Kuran’da bildirildiği üzere Yüce Allah, Hz. Nuh’un bu duasını kabul etmiş ve ileride gerçekleşecek olan tufana hazırlık yapmasını emretmiştir. Hz. Nuh, yakında herhangi bir deniz veya göl olmamasına rağmen Allah’ın emri üzerine büyük bir gemi yapmaya başlamıştır. Geminin yapımı sırasında ise kavmi kendisi ile alay etmeye devam etmiştir. Zamanı geldiğinde ise Allah’ın vaadi gerçekleşmiş ve tufan felaketi meydana gelmiştir. 

Hz. İbrahim’in Duaları

Günümüzde milyonlarca insanın Hac görevini yerine getirmek için ziyaret ettiği Kabe’yi inşa eden Hz. İbrahim’in, Kuran’da, “tek başına bir ümmet” olduğu bildirilmektedir.

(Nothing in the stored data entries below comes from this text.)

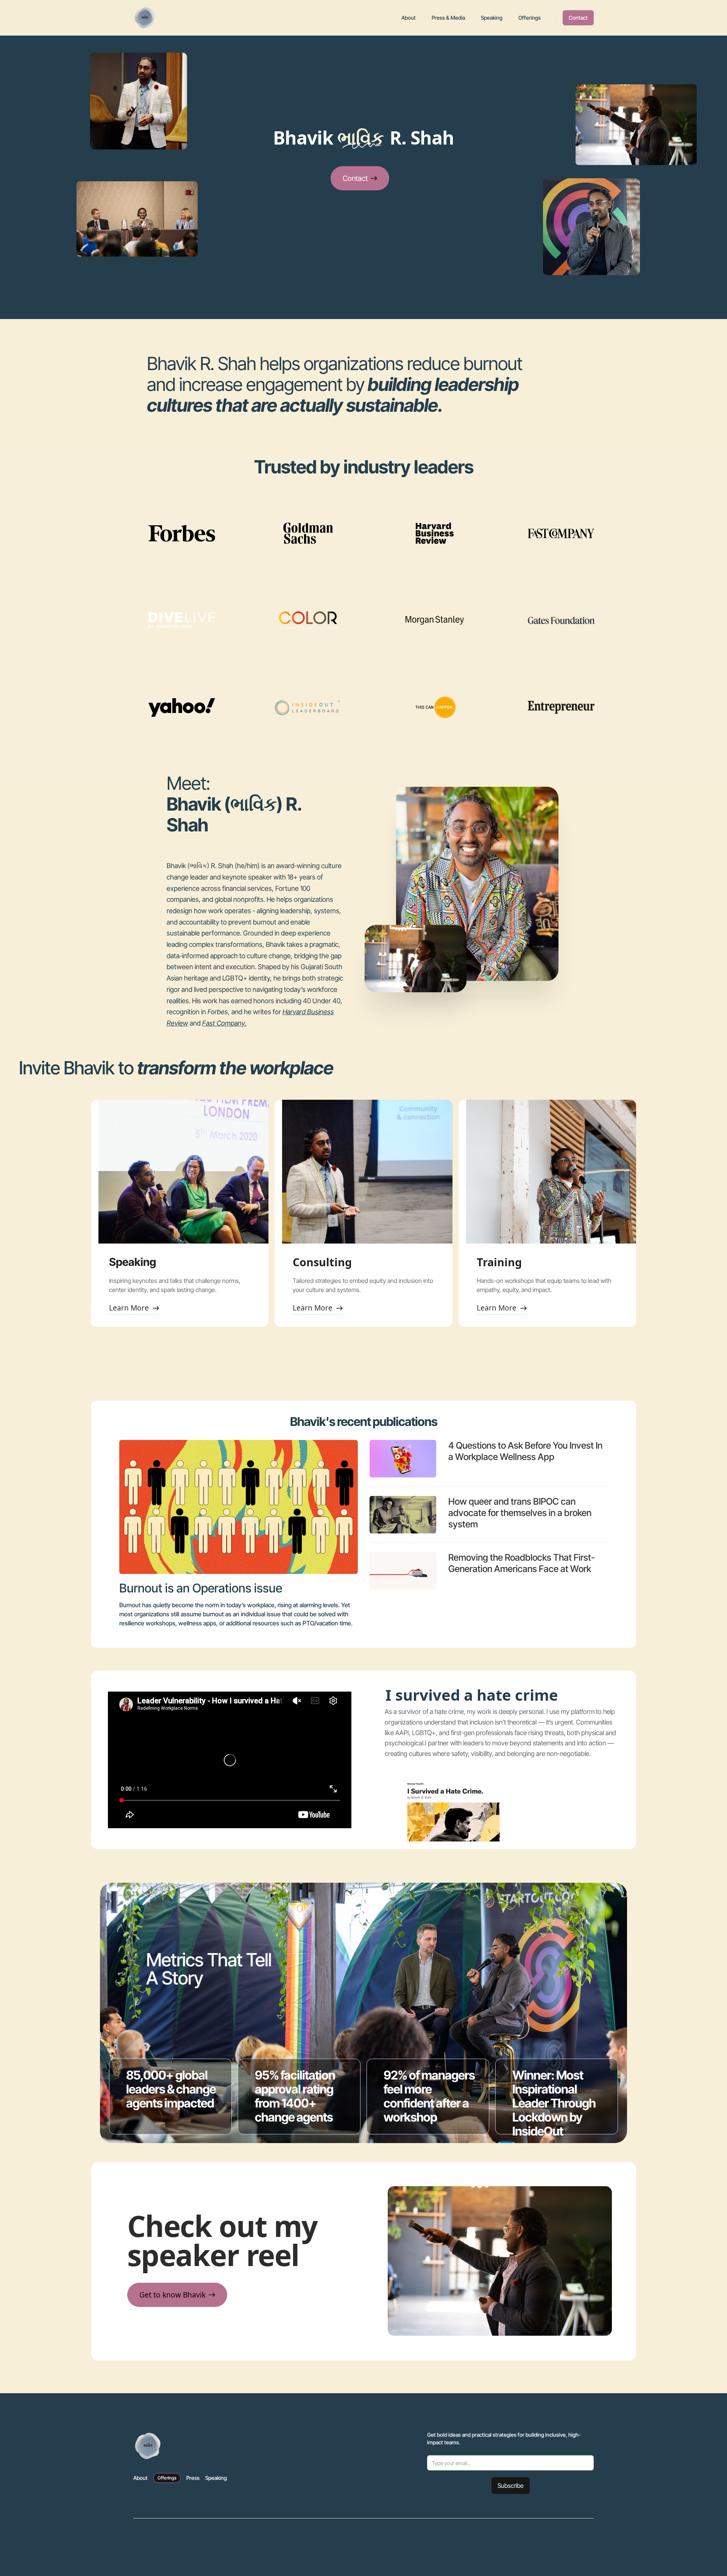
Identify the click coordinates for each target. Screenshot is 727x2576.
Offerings (529, 17)
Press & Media (448, 17)
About (408, 17)
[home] (144, 18)
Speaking (491, 17)
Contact (578, 17)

O ve oğlu Hz. İsmail, bundan binlerce yıl önce, Yüce Allah’ın vahyi doğrultusunda insanların toplanacakları ve O’nu zikredecekleri, yılın belirli zamanlarında oraya Hacca gelecekleri bir ev inşa etmişlerdir. Bu evin Kuran’daki adı Kabe’dir. Kuran’da, Hz. İbrahim’in ve Hz. İsmail’in bunu bir ibadet olarak yaptıkları ve sonrasında şöyle dua ettikleri bildirilmiştir: 

İbrahim, İsmail’le birlikte Evin (Ka’be’nin) sütunlarını yükselttiğinde (ikisi şöyle dua etmişti): “Rabbimiz bizden (bunu) kabul et. Şüphesiz, Sen işiten ve bilensin”. (Bakara Suresi, 127) 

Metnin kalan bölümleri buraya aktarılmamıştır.